The diversification of the energy matrix, combined with the use of renewable and
less polluting fuels in internal combustion engines, has encouraged numerous
research efforts both nationally and internationally. In this context, the
utilization of waste for biofuel production stands out as a promising
alternative, offering a clean and economically viable energy source. Biogas is
one of the most sustainable options and has been widely used in the industry.

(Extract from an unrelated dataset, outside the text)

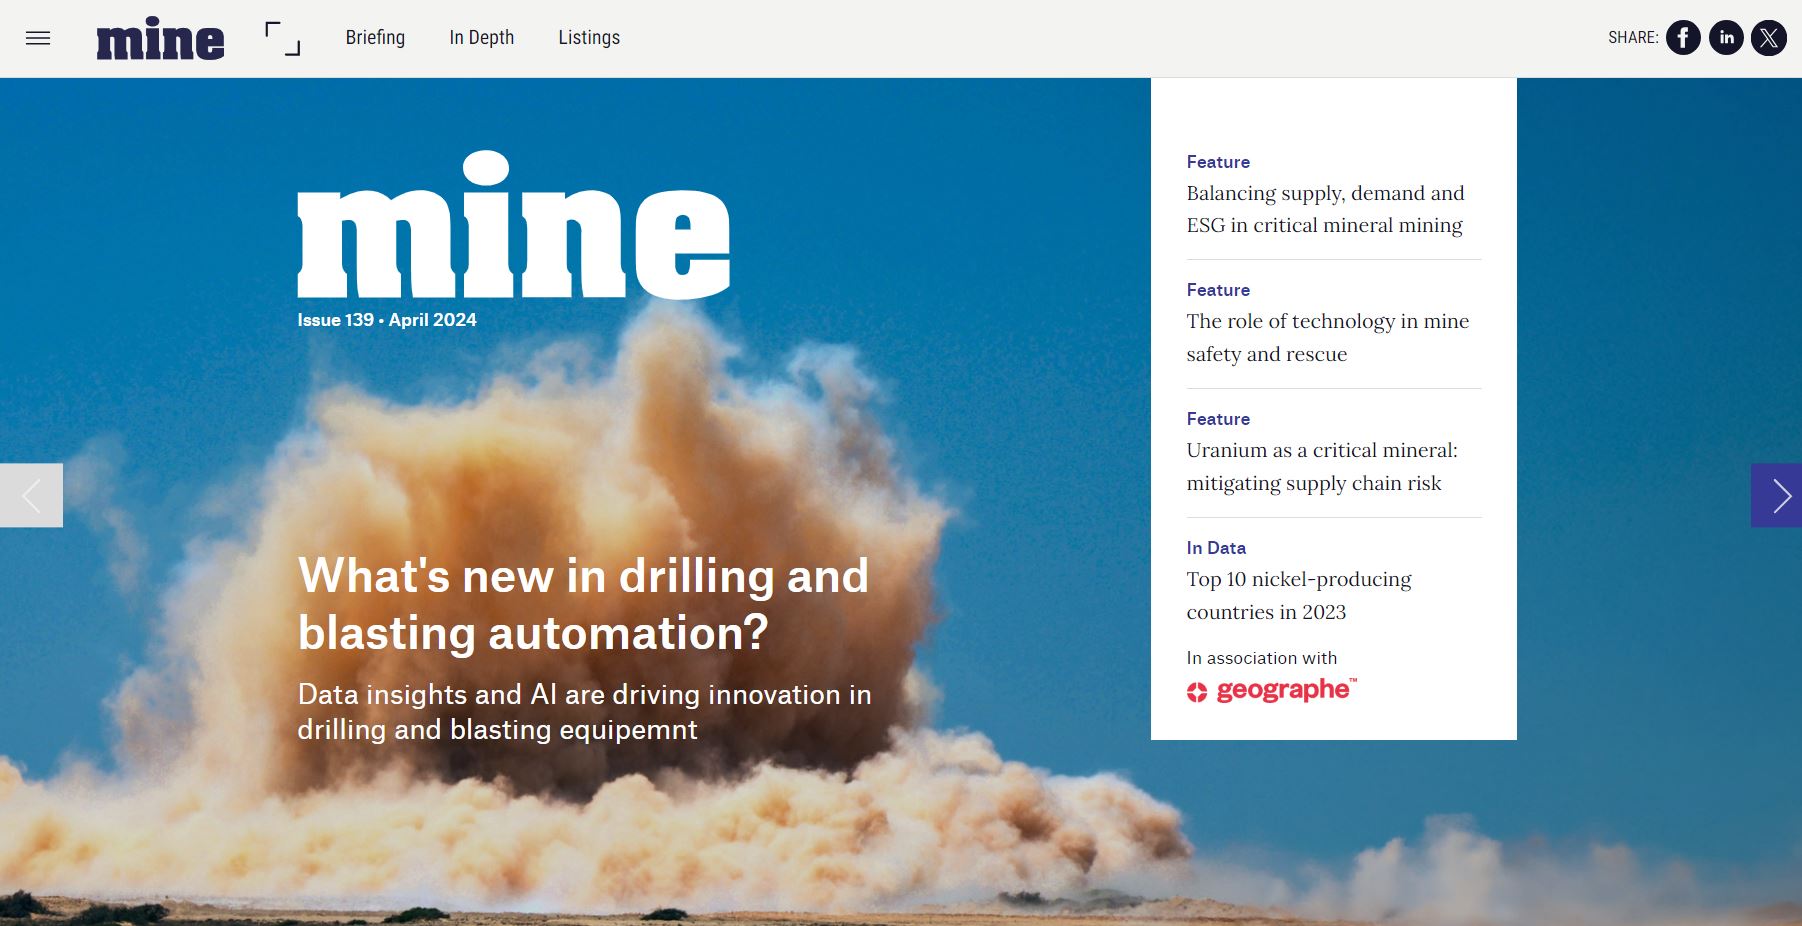Click the mine logo in header
Viewport: 1802px width, 926px height.
coord(160,39)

However, it presents low lower heating values (LHV) and difficulties in burning
stoichiometric mixtures, which compromise engine performance, resulting in
higher specific fuel consumption and lower power output compared to fossil
fuels. To address this challenge, this study aimed to improve biogas combustion
in internal combustion engines by investigating the application of a new
pre-chamber ignition system in the combustion process and engine performance
parameters. For this, experimental tests were conducted with two biofuel
concentrations for evaluation: (100% CNG) and (85% CNG + 15% CO2),
enriching the stoichiometric mixture and applying calibration methodologies in a
single-cylinder engine adapted to operate with biogas, assessing engine
performance parameters and gas emissions. The application of pre-chamber
ignition showed significant improvements in energy efficiency, resulting in
approximately a 12% torque gain in stoichiometric mixtures, contributing to more
efficient combustion and a reduction in hydrocarbon emissions. The use of
mixtures in the range of 1.0 to 1.2 led to emission reductions between 60% and
35% compared to the engine without the pre-chamber, demonstrating the
pre-chamber’s ability to promote more complete combustion even in leaner
mixtures. The data obtained provide valuable insights for the development and
application of new technologies in biogas-powered internal combustion engines,
contributing to advancements in this research area.